» **PROBLEM**
Please report how many lines in the data below contain "will". Nothing besides the number should be written.

» **SUPPLIED DATA**
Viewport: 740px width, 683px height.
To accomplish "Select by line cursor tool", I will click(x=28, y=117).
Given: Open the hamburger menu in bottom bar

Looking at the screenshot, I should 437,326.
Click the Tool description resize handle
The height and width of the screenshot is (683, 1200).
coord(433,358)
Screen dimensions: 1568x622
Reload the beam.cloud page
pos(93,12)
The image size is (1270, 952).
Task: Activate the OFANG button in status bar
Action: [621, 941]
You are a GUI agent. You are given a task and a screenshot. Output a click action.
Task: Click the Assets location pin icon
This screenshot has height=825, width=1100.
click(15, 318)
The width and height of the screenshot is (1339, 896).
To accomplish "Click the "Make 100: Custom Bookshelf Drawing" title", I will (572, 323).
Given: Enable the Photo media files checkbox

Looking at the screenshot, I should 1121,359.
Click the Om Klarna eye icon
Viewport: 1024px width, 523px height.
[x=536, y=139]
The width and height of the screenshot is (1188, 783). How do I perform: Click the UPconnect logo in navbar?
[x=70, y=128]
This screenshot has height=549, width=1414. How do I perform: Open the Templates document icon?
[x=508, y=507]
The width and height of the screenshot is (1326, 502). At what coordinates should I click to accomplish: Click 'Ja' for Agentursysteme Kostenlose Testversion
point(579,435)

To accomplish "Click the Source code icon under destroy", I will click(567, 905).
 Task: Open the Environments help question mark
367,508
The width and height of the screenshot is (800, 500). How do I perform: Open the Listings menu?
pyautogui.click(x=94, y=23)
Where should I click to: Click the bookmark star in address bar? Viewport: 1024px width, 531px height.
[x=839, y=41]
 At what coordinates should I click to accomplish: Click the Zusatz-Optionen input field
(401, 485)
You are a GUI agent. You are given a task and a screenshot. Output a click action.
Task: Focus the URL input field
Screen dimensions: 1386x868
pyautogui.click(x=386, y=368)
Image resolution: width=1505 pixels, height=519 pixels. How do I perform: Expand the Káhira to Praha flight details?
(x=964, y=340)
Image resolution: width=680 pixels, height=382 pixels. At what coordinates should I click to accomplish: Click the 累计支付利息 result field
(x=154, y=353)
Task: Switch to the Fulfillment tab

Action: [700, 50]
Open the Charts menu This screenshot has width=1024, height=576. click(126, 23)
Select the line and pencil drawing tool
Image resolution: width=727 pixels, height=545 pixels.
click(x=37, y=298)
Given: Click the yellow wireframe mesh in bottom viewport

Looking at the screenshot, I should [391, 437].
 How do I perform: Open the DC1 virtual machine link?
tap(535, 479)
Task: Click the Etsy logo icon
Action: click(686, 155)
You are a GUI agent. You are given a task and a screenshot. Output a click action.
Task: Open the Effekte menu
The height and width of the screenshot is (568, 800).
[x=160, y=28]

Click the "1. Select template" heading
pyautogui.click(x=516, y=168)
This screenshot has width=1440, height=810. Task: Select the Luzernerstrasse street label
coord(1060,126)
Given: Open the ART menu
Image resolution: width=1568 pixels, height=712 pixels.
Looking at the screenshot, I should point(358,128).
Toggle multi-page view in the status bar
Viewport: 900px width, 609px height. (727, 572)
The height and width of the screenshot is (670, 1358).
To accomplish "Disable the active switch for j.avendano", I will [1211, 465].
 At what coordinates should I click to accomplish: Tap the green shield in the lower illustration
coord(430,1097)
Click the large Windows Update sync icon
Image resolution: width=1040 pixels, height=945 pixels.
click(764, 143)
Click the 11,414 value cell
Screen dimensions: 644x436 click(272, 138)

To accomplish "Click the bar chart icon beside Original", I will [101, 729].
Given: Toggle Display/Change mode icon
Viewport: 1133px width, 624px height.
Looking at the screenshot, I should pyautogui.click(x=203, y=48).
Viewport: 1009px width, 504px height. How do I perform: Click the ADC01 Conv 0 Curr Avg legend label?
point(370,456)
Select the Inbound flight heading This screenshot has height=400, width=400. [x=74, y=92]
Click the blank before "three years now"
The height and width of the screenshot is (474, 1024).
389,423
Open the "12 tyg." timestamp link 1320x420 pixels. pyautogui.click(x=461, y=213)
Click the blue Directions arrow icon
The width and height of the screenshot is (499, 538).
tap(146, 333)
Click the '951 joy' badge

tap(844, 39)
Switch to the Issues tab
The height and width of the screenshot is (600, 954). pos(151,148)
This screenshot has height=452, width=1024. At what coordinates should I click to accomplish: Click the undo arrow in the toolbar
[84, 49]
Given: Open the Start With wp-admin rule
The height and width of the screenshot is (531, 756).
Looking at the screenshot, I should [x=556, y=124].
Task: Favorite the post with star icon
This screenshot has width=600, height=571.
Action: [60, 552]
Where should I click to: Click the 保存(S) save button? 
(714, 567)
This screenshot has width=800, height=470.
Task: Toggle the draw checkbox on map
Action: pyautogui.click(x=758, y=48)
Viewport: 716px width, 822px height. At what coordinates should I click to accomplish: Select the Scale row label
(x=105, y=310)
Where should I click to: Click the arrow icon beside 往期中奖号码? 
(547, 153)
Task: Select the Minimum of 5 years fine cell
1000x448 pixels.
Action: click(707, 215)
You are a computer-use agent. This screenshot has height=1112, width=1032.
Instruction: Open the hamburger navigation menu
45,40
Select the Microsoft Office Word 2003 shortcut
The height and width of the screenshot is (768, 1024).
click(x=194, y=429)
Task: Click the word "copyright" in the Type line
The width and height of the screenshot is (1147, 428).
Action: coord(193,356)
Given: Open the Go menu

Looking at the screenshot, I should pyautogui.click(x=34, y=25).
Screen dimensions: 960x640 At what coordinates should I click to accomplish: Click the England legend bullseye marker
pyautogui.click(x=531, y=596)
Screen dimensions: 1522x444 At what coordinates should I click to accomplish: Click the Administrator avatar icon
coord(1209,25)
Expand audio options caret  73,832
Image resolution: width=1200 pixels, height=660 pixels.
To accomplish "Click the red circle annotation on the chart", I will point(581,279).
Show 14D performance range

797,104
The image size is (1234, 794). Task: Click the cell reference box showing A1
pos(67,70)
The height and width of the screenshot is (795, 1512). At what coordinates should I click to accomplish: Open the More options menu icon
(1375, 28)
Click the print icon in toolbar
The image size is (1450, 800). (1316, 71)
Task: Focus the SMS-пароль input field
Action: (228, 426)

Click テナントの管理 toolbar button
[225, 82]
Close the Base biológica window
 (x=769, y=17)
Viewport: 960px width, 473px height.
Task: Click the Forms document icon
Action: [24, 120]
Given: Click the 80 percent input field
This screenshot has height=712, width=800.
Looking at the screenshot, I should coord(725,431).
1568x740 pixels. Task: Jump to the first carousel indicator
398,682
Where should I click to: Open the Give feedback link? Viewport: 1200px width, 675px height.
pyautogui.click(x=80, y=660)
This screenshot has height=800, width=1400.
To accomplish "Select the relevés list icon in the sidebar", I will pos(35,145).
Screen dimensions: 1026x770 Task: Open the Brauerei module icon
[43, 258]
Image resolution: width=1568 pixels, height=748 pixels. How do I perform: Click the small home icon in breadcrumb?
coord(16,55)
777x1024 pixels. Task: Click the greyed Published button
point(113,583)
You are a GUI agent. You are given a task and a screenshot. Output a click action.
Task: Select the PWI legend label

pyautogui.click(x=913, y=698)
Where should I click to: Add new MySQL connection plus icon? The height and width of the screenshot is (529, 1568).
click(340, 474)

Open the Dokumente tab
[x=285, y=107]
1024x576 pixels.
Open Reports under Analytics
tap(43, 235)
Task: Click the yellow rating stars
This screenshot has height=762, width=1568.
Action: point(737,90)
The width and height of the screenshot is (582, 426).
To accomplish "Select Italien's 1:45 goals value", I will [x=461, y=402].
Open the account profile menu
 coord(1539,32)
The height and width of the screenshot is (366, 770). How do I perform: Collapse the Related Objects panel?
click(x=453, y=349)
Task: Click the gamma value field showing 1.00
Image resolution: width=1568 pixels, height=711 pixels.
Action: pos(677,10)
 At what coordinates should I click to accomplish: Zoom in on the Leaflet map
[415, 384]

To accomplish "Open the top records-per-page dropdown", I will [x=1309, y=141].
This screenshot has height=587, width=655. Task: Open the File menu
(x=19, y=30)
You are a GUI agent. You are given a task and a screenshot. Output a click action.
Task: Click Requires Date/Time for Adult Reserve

» **WRITTEN SOLUTION**
9